:: PROBLEM DETAILS ::
Locate the line that contains "Where should I click to: Click the Compliance" in the entries below. Retype it and all following lines through the final one, character for character.

◆ ◆ ◆ ◆ ◆

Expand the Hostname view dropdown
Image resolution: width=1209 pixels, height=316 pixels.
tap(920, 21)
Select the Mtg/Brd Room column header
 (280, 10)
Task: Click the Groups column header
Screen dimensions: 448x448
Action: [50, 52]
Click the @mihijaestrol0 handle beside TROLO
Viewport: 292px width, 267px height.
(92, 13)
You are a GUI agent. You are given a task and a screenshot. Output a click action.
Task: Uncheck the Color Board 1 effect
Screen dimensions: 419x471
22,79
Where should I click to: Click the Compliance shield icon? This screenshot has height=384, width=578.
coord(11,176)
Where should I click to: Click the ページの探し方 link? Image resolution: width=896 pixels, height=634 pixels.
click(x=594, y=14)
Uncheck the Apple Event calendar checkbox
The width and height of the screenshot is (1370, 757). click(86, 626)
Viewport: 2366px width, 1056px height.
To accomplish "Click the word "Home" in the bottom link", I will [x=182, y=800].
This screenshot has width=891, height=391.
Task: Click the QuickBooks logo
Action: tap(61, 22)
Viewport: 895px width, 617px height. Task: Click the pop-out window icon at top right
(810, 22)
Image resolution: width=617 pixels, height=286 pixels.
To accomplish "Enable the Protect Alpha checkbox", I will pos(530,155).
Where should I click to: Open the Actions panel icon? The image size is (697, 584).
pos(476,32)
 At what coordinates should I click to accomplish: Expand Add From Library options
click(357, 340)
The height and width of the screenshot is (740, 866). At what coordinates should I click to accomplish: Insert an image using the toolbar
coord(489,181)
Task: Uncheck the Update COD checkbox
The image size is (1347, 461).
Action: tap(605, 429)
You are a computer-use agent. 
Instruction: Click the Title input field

◆ ◆ ◆ ◆ ◆

:: TASK RESPONSE ::
Where should I click to: Click the Compliance shield icon? This screenshot has height=384, width=578.
coord(11,176)
Where should I click to: Click the ページの探し方 link? Image resolution: width=896 pixels, height=634 pixels.
click(x=594, y=14)
Uncheck the Apple Event calendar checkbox
The width and height of the screenshot is (1370, 757). click(86, 626)
Viewport: 2366px width, 1056px height.
To accomplish "Click the word "Home" in the bottom link", I will [x=182, y=800].
This screenshot has width=891, height=391.
Task: Click the QuickBooks logo
Action: tap(61, 22)
Viewport: 895px width, 617px height. Task: Click the pop-out window icon at top right
(810, 22)
Image resolution: width=617 pixels, height=286 pixels.
To accomplish "Enable the Protect Alpha checkbox", I will pos(530,155).
Where should I click to: Open the Actions panel icon? The image size is (697, 584).
pos(476,32)
 At what coordinates should I click to accomplish: Expand Add From Library options
click(357, 340)
The height and width of the screenshot is (740, 866). At what coordinates should I click to accomplish: Insert an image using the toolbar
coord(489,181)
Task: Uncheck the Update COD checkbox
The image size is (1347, 461).
Action: tap(605, 429)
You are a computer-use agent. 
Instruction: Click the Title input field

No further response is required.